Collected data:

########################################

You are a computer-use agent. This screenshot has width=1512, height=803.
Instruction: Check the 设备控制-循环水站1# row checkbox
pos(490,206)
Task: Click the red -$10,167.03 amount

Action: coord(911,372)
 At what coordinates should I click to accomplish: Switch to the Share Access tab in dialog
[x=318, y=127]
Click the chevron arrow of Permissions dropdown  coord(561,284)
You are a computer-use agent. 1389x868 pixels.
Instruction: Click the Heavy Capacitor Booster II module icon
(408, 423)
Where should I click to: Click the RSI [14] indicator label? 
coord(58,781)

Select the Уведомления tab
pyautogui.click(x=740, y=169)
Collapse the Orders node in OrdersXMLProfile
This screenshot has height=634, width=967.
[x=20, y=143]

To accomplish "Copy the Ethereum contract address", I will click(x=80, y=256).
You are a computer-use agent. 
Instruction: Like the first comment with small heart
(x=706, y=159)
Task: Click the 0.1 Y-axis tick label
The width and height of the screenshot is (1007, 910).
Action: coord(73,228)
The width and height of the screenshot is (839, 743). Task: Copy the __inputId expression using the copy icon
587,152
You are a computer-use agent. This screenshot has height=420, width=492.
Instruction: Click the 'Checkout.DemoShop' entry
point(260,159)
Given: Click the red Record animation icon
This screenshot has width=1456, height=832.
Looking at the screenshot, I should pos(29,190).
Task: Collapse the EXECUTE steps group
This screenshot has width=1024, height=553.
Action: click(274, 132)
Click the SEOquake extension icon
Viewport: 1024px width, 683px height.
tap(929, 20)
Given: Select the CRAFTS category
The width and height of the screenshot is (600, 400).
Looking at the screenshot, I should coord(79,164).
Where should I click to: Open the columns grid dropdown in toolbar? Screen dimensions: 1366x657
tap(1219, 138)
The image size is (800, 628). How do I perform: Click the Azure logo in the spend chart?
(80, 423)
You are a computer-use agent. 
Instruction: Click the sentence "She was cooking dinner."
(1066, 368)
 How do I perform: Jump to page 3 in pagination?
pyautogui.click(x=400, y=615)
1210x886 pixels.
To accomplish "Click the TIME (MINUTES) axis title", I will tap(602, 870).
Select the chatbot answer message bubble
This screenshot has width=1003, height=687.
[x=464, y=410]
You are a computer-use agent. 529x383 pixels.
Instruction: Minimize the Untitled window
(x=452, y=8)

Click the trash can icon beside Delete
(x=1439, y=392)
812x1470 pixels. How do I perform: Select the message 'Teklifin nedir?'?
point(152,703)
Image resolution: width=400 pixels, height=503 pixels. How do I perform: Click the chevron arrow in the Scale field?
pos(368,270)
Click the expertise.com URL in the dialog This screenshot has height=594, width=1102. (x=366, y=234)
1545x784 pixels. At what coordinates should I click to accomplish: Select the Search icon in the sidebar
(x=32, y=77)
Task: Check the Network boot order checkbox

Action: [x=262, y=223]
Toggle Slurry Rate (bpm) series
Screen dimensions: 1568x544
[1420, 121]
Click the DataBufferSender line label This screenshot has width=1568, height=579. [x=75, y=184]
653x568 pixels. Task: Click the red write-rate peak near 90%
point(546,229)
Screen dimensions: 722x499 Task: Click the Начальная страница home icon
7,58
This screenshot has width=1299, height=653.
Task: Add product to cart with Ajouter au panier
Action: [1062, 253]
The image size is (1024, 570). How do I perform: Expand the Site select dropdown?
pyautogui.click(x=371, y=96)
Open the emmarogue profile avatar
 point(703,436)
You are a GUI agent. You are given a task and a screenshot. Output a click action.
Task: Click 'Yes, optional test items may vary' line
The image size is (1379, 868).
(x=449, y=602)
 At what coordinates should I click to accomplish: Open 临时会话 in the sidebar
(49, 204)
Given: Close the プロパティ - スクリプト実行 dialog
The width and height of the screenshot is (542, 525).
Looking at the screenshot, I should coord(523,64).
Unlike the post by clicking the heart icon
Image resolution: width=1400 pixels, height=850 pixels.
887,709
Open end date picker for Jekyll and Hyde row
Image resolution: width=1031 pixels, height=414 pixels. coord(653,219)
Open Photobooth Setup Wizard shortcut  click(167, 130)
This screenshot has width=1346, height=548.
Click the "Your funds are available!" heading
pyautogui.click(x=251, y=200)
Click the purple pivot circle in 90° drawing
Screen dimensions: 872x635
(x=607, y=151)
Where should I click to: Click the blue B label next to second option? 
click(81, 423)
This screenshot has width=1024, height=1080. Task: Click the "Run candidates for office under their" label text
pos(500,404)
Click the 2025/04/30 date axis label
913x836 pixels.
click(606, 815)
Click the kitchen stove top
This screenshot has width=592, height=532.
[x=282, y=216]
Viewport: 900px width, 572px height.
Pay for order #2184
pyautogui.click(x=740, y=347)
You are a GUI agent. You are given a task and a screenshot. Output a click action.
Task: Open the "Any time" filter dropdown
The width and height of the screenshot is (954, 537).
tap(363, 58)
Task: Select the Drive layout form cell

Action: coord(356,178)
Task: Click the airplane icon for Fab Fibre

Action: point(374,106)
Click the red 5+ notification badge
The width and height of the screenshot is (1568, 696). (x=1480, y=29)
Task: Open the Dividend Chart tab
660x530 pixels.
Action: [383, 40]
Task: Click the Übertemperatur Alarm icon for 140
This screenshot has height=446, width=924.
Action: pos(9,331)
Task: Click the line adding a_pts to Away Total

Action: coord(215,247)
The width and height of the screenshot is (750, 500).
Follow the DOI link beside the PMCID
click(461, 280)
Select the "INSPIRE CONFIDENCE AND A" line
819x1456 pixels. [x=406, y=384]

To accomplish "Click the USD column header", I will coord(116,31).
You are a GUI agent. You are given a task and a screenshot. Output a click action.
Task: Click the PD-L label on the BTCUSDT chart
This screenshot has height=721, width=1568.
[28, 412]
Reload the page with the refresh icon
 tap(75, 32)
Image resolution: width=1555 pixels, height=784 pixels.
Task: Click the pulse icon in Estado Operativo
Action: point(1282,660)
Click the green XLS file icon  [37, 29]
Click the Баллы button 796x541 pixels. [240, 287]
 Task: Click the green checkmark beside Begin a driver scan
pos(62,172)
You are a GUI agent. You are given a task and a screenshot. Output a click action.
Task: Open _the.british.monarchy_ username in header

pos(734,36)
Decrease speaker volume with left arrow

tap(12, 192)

########################################

◆ Problem statement:
Note how many lines above hold "will" and give that figure alone.

◆ Answer section:
3